Americans like to believe their press is neutral. In the UK, hardly anyone bothers to maintain this pretence, and the press are openly engaged as political factions. The press circulation is much larger than the membership of the political parties, and has an impact beyond its actual numbers in terms of influencing opinion.

The three largest papers are the Sun (owned by Murdoch's News Corp), the Daily Mail (owned by Viscount Rothermere), and the Times (News Corp again). All have a right-wing anti-Europe stance, and will happily print inaccurate articles about Europe. Boris Johnson got a particularly bad reputation for this while working as a journalist before he was a minister. He is still employed as a journalist, and is in fact paid more for that than his role as a Minister of the Crown.

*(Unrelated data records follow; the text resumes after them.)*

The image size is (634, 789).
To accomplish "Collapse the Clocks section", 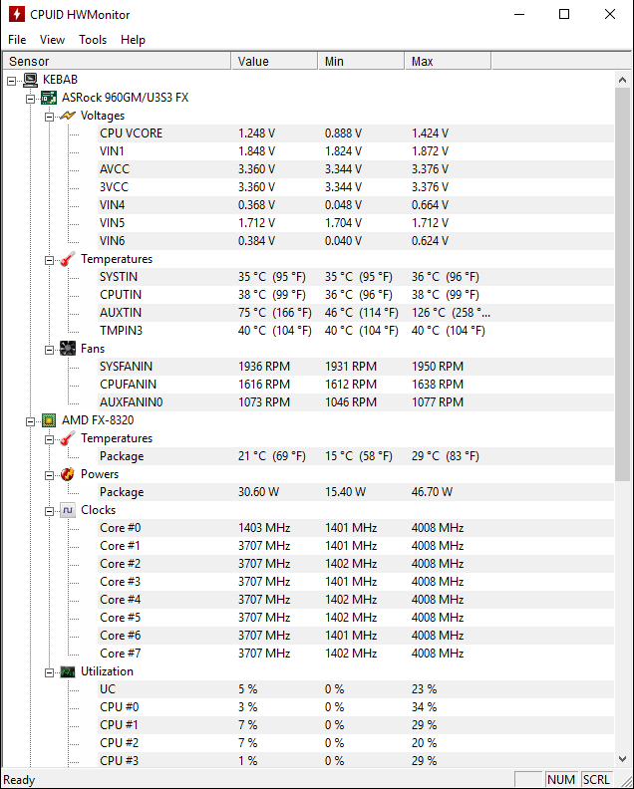I will pyautogui.click(x=49, y=510).
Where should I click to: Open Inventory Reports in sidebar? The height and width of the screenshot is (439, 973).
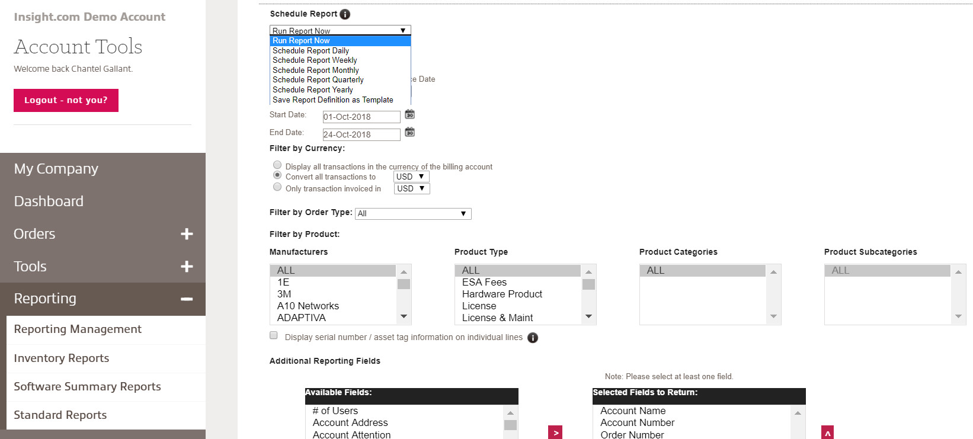(x=62, y=358)
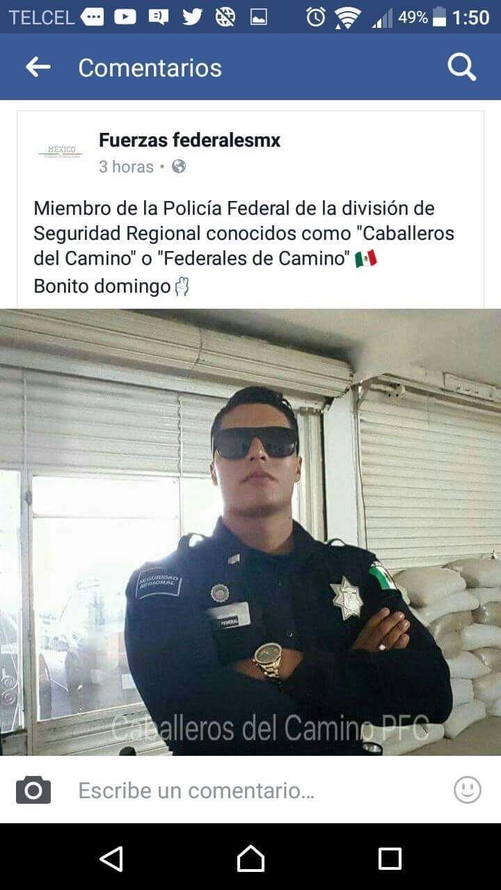501x890 pixels.
Task: Tap the Android home button
Action: tap(251, 859)

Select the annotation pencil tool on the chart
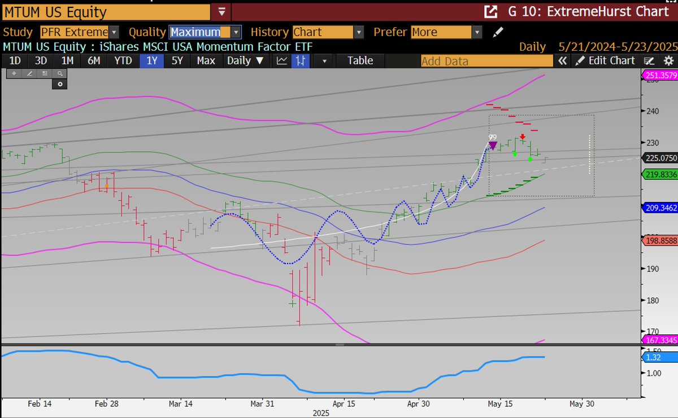point(29,74)
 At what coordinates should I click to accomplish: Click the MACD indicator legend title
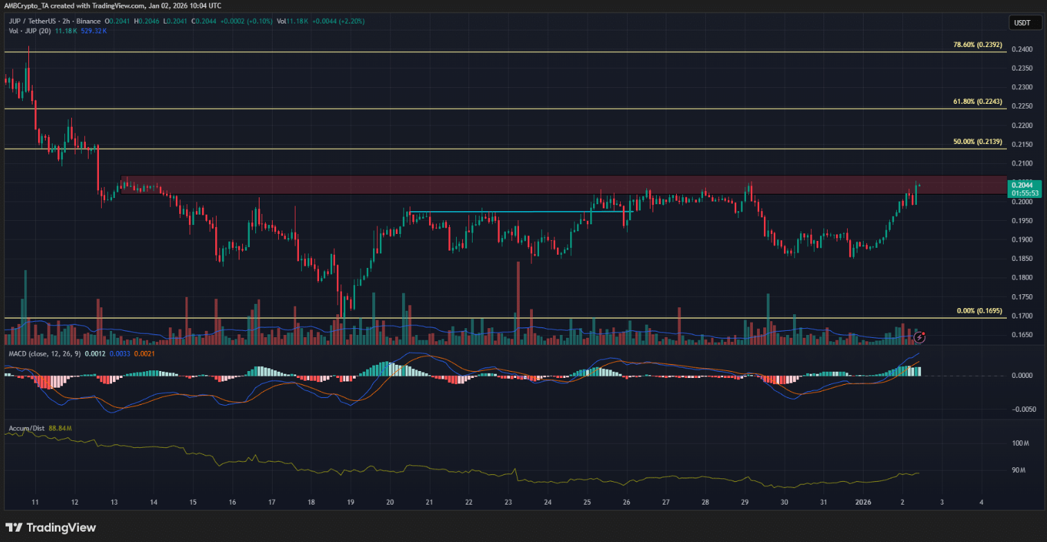click(x=45, y=354)
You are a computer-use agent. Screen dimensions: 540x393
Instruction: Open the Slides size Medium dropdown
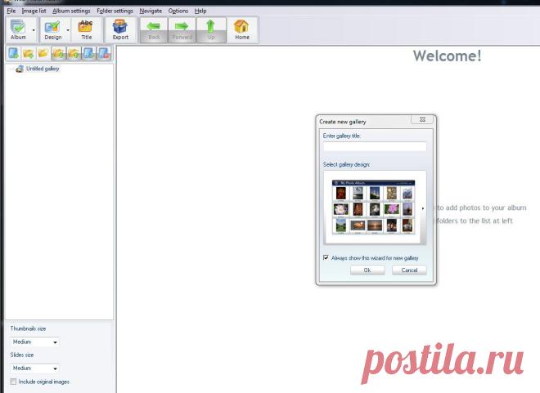point(34,368)
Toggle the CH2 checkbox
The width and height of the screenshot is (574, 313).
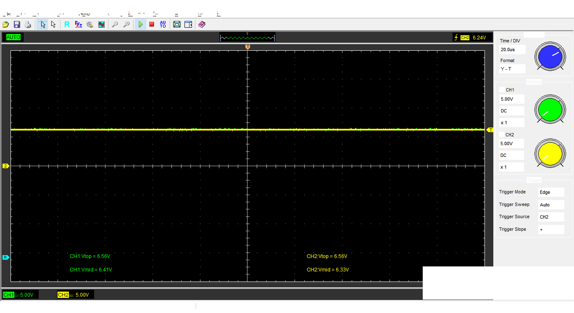(502, 135)
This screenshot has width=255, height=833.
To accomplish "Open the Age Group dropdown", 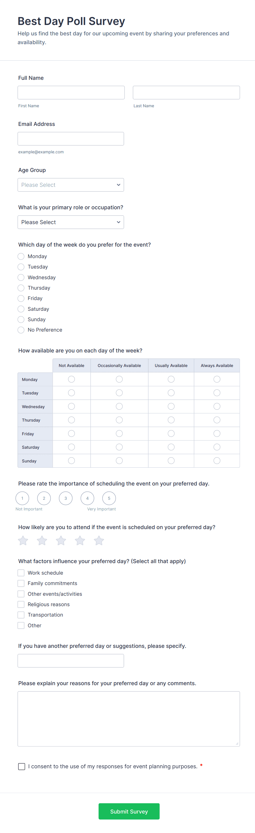I will pos(71,185).
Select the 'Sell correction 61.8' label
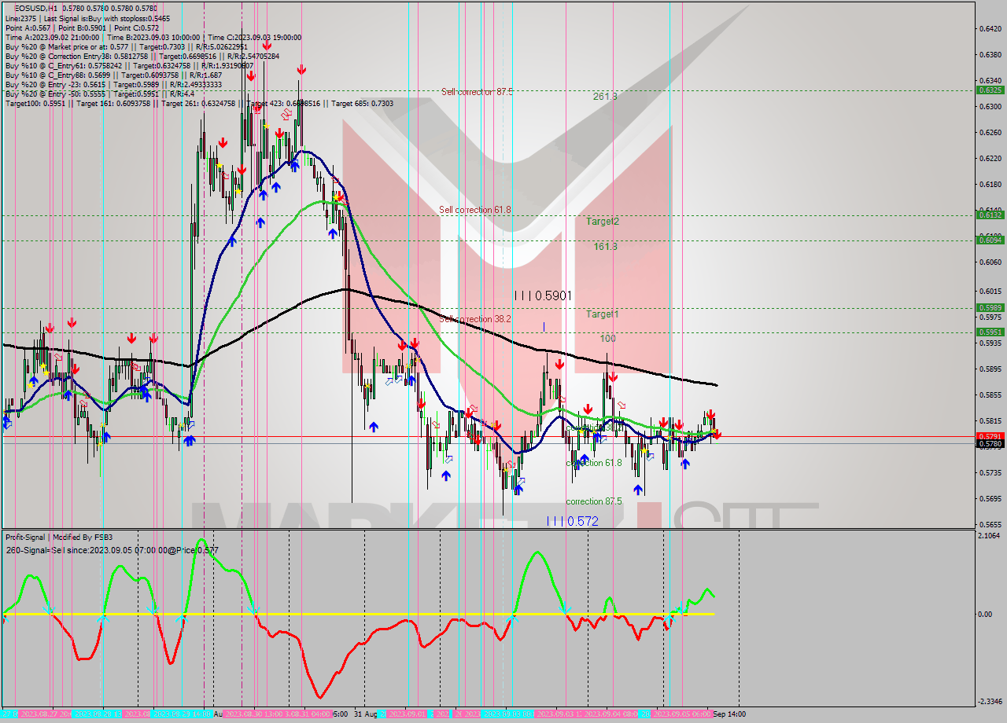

The press benefit from controversy: it sells papers. Readers enjoy outrage bait that panders to their prejudices; a pre-internet version of the "fake news" problem.

Sidebar: the Spiked/LM axis

There is a small group of people who used to write for Living Marxism until it was sued out of existence for denying the Bosnian genocide, then formed a successor Spiked!. They seem to be surprisingly influential in the commentariat despite their small size, and despite the intellectual incoherency of having gone straight from revolutionary communism to libertarianism without passing through common sense on the way.

BBC Question Time

A similar story prevails here. What ought to be a discussion show has succumbed to the temptation of getting on the most extreme guests possible, provoking highly strung arguments, and letting planted audience members inject outrageous questions.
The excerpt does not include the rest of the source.